__PROBLEM TO SOLVE__: Transcribe the full listing exactly.

__RECORDED INFORMATION__:
####

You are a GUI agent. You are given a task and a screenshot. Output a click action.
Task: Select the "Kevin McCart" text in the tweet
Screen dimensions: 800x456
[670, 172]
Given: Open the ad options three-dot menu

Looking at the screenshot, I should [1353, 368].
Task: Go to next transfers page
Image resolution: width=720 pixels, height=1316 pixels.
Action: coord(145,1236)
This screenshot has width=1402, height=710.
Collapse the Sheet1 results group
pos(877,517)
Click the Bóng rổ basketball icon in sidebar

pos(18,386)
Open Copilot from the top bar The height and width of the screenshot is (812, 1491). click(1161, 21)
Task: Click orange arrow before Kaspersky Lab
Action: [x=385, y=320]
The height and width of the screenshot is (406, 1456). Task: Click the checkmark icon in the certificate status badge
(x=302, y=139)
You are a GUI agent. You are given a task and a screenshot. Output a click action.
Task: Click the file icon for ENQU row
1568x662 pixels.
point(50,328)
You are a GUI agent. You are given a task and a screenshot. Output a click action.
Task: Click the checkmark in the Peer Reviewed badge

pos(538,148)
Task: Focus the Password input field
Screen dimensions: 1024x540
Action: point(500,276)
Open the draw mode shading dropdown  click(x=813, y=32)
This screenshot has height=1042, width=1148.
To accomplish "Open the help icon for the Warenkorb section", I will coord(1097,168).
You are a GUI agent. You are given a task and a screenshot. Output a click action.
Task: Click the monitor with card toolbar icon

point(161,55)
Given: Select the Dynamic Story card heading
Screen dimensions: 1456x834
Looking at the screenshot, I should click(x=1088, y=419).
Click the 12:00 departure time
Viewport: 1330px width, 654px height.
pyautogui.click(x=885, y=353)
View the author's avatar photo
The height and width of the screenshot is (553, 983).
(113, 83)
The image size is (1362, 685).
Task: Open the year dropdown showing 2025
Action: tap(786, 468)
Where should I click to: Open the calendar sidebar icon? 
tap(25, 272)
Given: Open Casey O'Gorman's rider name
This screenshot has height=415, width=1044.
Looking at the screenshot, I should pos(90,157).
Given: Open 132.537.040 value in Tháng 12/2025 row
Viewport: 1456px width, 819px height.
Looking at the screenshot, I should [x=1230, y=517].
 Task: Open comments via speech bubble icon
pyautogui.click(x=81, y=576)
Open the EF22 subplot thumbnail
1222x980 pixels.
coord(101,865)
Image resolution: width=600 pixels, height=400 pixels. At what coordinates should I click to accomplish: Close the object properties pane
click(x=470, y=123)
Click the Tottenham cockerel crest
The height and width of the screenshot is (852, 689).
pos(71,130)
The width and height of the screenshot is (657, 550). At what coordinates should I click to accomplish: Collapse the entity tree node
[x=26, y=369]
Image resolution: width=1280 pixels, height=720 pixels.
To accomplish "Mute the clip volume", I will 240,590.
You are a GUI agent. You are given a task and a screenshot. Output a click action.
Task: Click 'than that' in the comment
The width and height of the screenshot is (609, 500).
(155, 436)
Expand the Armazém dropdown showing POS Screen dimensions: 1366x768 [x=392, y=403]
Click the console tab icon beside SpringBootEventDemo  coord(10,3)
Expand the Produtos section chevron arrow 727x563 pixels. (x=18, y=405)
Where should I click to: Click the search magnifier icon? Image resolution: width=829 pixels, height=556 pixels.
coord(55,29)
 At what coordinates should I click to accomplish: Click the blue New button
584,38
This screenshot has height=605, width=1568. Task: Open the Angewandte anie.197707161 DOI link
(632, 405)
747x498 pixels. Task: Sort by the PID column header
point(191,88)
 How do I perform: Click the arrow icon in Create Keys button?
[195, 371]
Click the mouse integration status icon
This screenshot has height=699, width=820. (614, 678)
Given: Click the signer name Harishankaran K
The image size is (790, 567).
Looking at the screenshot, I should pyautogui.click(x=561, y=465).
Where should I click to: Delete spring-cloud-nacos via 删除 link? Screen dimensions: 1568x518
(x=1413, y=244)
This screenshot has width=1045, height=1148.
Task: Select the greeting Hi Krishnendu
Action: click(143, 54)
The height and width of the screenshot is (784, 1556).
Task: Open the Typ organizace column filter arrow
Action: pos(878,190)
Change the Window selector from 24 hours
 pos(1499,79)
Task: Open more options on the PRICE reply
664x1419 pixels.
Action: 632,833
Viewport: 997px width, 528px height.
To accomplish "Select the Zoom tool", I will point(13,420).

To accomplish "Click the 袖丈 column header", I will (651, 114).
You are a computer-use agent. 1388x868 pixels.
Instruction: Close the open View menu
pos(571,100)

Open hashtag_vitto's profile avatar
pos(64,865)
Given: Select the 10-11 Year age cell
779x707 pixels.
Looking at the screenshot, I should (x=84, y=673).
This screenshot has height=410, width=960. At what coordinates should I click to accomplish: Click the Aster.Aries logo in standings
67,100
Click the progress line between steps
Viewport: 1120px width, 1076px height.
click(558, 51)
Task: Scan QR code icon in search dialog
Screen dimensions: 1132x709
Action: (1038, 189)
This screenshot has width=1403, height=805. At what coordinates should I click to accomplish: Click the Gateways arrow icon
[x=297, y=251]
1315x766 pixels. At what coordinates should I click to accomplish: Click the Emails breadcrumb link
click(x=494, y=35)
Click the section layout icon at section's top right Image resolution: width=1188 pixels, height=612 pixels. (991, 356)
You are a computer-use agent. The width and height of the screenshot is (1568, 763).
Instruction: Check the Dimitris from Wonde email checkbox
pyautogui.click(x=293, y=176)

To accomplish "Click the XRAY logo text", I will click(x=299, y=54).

####

__SOLUTION BELOW__:
You are a GUI agent. You are given a task and a screenshot. Output a click action.
Task: Select the "Kevin McCart" text in the tweet
Screen dimensions: 800x456
[670, 172]
Given: Open the ad options three-dot menu

Looking at the screenshot, I should [1353, 368].
Task: Go to next transfers page
Image resolution: width=720 pixels, height=1316 pixels.
Action: coord(145,1236)
This screenshot has width=1402, height=710.
Collapse the Sheet1 results group
pos(877,517)
Click the Bóng rổ basketball icon in sidebar

pos(18,386)
Open Copilot from the top bar The height and width of the screenshot is (812, 1491). click(1161, 21)
Task: Click orange arrow before Kaspersky Lab
Action: [x=385, y=320]
The height and width of the screenshot is (406, 1456). Task: Click the checkmark icon in the certificate status badge
(x=302, y=139)
You are a GUI agent. You are given a task and a screenshot. Output a click action.
Task: Click the file icon for ENQU row
1568x662 pixels.
point(50,328)
You are a GUI agent. You are given a task and a screenshot. Output a click action.
Task: Click the checkmark in the Peer Reviewed badge

pos(538,148)
Task: Focus the Password input field
Screen dimensions: 1024x540
Action: point(500,276)
Open the draw mode shading dropdown  click(x=813, y=32)
This screenshot has height=1042, width=1148.
To accomplish "Open the help icon for the Warenkorb section", I will coord(1097,168).
You are a GUI agent. You are given a task and a screenshot. Output a click action.
Task: Click the monitor with card toolbar icon

point(161,55)
Given: Select the Dynamic Story card heading
Screen dimensions: 1456x834
Looking at the screenshot, I should click(x=1088, y=419).
Click the 12:00 departure time
Viewport: 1330px width, 654px height.
pyautogui.click(x=885, y=353)
View the author's avatar photo
The height and width of the screenshot is (553, 983).
(113, 83)
The image size is (1362, 685).
Task: Open the year dropdown showing 2025
Action: tap(786, 468)
Where should I click to: Open the calendar sidebar icon? 
tap(25, 272)
Given: Open Casey O'Gorman's rider name
This screenshot has height=415, width=1044.
Looking at the screenshot, I should pos(90,157).
Given: Open 132.537.040 value in Tháng 12/2025 row
Viewport: 1456px width, 819px height.
Looking at the screenshot, I should [x=1230, y=517].
 Task: Open comments via speech bubble icon
pyautogui.click(x=81, y=576)
Open the EF22 subplot thumbnail
1222x980 pixels.
coord(101,865)
Image resolution: width=600 pixels, height=400 pixels. At what coordinates should I click to accomplish: Close the object properties pane
click(x=470, y=123)
Click the Tottenham cockerel crest
The height and width of the screenshot is (852, 689).
pos(71,130)
The width and height of the screenshot is (657, 550). At what coordinates should I click to accomplish: Collapse the entity tree node
[x=26, y=369]
Image resolution: width=1280 pixels, height=720 pixels.
To accomplish "Mute the clip volume", I will 240,590.
You are a GUI agent. You are given a task and a screenshot. Output a click action.
Task: Click 'than that' in the comment
The width and height of the screenshot is (609, 500).
(155, 436)
Expand the Armazém dropdown showing POS Screen dimensions: 1366x768 [x=392, y=403]
Click the console tab icon beside SpringBootEventDemo  coord(10,3)
Expand the Produtos section chevron arrow 727x563 pixels. (x=18, y=405)
Where should I click to: Click the search magnifier icon? Image resolution: width=829 pixels, height=556 pixels.
coord(55,29)
 At what coordinates should I click to accomplish: Click the blue New button
584,38
This screenshot has height=605, width=1568. Task: Open the Angewandte anie.197707161 DOI link
(632, 405)
747x498 pixels. Task: Sort by the PID column header
point(191,88)
 How do I perform: Click the arrow icon in Create Keys button?
[195, 371]
Click the mouse integration status icon
This screenshot has height=699, width=820. (614, 678)
Given: Click the signer name Harishankaran K
The image size is (790, 567).
Looking at the screenshot, I should pyautogui.click(x=561, y=465).
Where should I click to: Delete spring-cloud-nacos via 删除 link? Screen dimensions: 1568x518
(x=1413, y=244)
This screenshot has width=1045, height=1148.
Task: Select the greeting Hi Krishnendu
Action: click(143, 54)
The height and width of the screenshot is (784, 1556).
Task: Open the Typ organizace column filter arrow
Action: pos(878,190)
Change the Window selector from 24 hours
 pos(1499,79)
Task: Open more options on the PRICE reply
664x1419 pixels.
Action: 632,833
Viewport: 997px width, 528px height.
To accomplish "Select the Zoom tool", I will point(13,420).

To accomplish "Click the 袖丈 column header", I will (651, 114).
You are a computer-use agent. 1388x868 pixels.
Instruction: Close the open View menu
pos(571,100)

Open hashtag_vitto's profile avatar
pos(64,865)
Given: Select the 10-11 Year age cell
779x707 pixels.
Looking at the screenshot, I should (x=84, y=673).
This screenshot has height=410, width=960. At what coordinates should I click to accomplish: Click the Aster.Aries logo in standings
67,100
Click the progress line between steps
Viewport: 1120px width, 1076px height.
click(558, 51)
Task: Scan QR code icon in search dialog
Screen dimensions: 1132x709
Action: (1038, 189)
This screenshot has width=1403, height=805. At what coordinates should I click to accomplish: Click the Gateways arrow icon
[x=297, y=251]
1315x766 pixels. At what coordinates should I click to accomplish: Click the Emails breadcrumb link
click(x=494, y=35)
Click the section layout icon at section's top right Image resolution: width=1188 pixels, height=612 pixels. (991, 356)
You are a computer-use agent. The width and height of the screenshot is (1568, 763).
Instruction: Check the Dimitris from Wonde email checkbox
pyautogui.click(x=293, y=176)

To accomplish "Click the XRAY logo text", I will click(x=299, y=54).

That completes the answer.